Bacteriostatic Curve
The medium was inoculated with C. acnes in the logarithmic phase and the final concentration was 108 CFU/mL. Then, bacteria were treated with different concentrations of EO that were dissolved with 0.1% Tween 80, respectively. And 0.1% Tween 80 was used as vehicle control. The final concentrations of EO were 4 MIC (1,600 μg/mL), 2 MIC (800 μg/mL), MIC (400 μg/mL), and 1/2 MIC (200 μg/mL). The growth of C. acnes in the Control and EO-treated groups was measured by monitoring the absorbance value of bacteria at 600 nm within 5 days according to literature (Kim et al., 2021).

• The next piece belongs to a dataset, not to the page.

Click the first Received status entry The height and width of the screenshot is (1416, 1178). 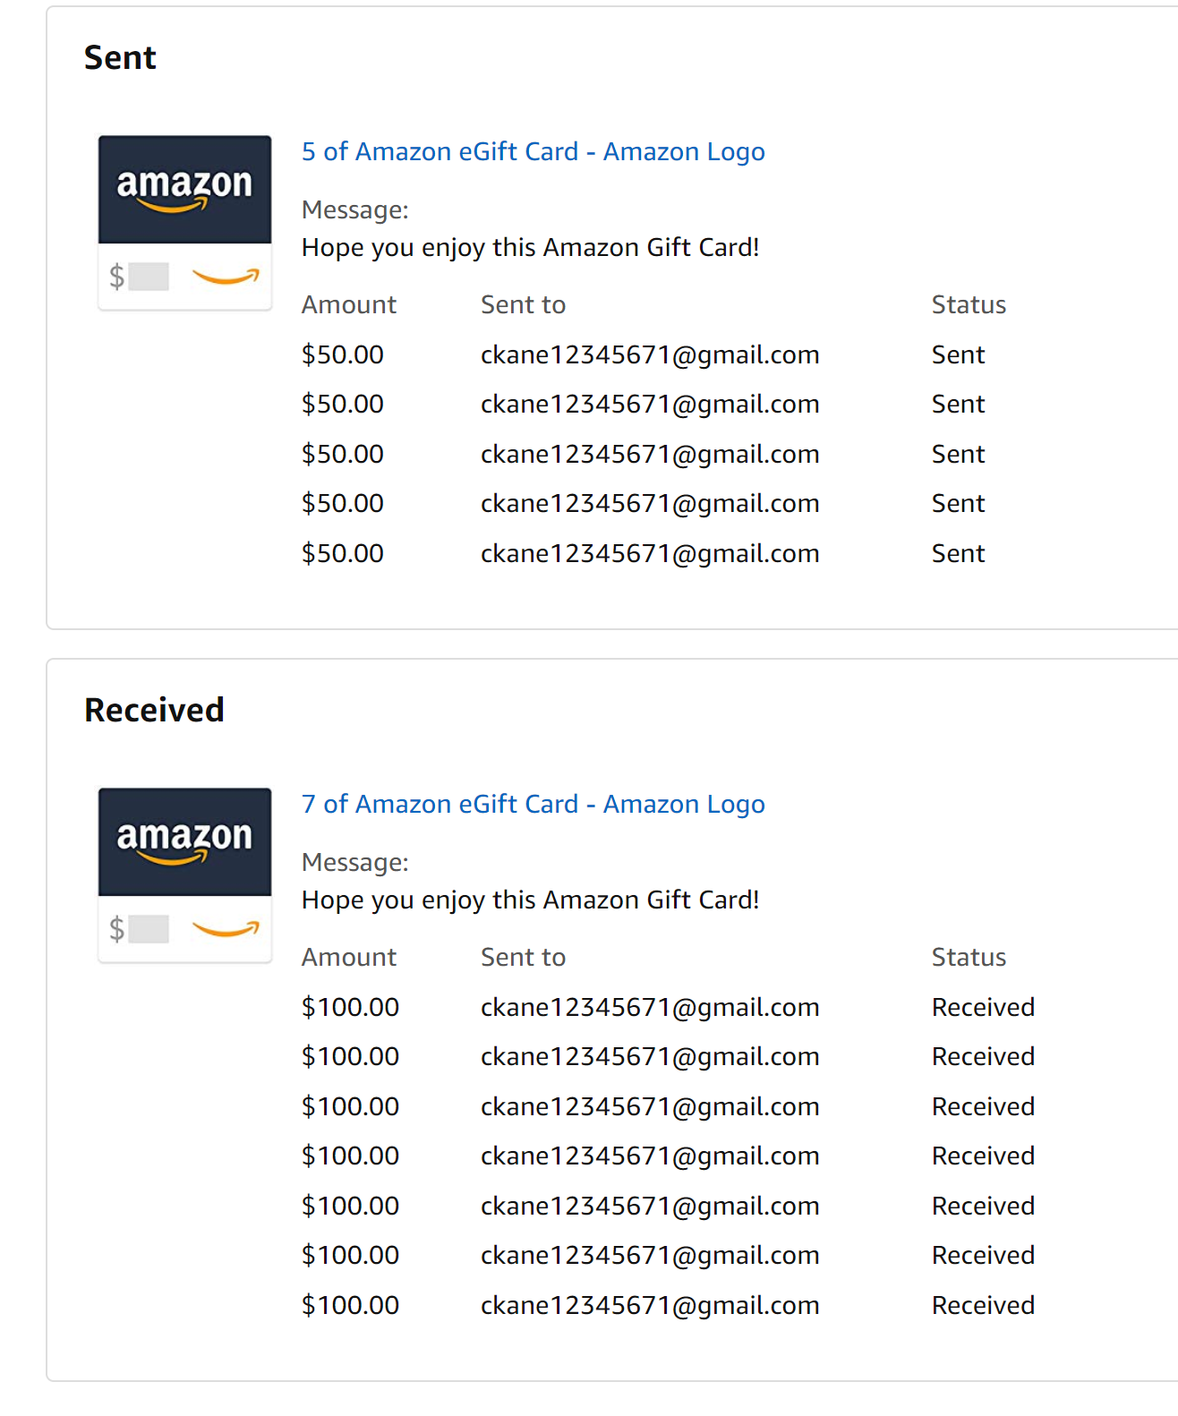point(983,1008)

Live/Dead Bacterial Viability Assay
Live/Dead bacterial viability assay is a general method to determine bacterial activity according to membrane integrity (Emerson et al., 2017). Adjust the concentration of bacteria solution to 108 CFU/mL. As described in section “Bacteriostatic Curve” in method, prepare different concentrations of EO (4 MIC, 2 MIC, MIC, 1/2 MIC) and solvent (Control), and then adjust the concentration of bacteria again to 108CFU/mL after anaerobic culture at 37°C and 180 rpm for 8 h. 70% ice ethanol was used as the positive control group. The staining was performed using the Live/Dead BacLight Bacterial Viability Kits (Invitrogen by Thermo Fisher Scientific, L7012), and the images were collected using the confocal microscope (Olympus FV3000).

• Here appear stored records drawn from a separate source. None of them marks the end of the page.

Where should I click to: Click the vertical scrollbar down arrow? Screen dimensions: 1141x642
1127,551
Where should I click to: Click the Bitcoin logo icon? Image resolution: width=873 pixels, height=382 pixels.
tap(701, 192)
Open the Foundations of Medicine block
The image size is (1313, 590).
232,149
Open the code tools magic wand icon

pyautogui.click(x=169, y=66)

Scanning Electron Microscope and Transmission Electron Microscope
The effect of the EO on C. acnes morphology can be observed using SEM and TEM following the previously described method with modifications (Zhou et al., 2020). C. acnes with EO or solvent were anaerobically cultured with shaking at 180 rpm at 37°C for 8 h. The bacteria were collected by centrifugation at 4,500 rpm for 10 min at 4°C and washed three times in PBS. 2.5% glutaraldehyde solution was added and stored in a refrigerator at 4°C overnight. The bacteria were washed with 0.1 M phosphate buffer, centrifuged at 4°C 4,500 rpm for 10 min, and the bacteria were collected for standby.
(1) SEM: Bacteria were soaked in ethanol solutions of different concentrations (30, 50, 70, 90, and 100%) to remove water, then replaced with tert-butyl alcohol, freeze-dried and gilded, then observed and photographed by Thermal Field Emission Environmental SEM-Eds-EBSD (Quanta 400FEG).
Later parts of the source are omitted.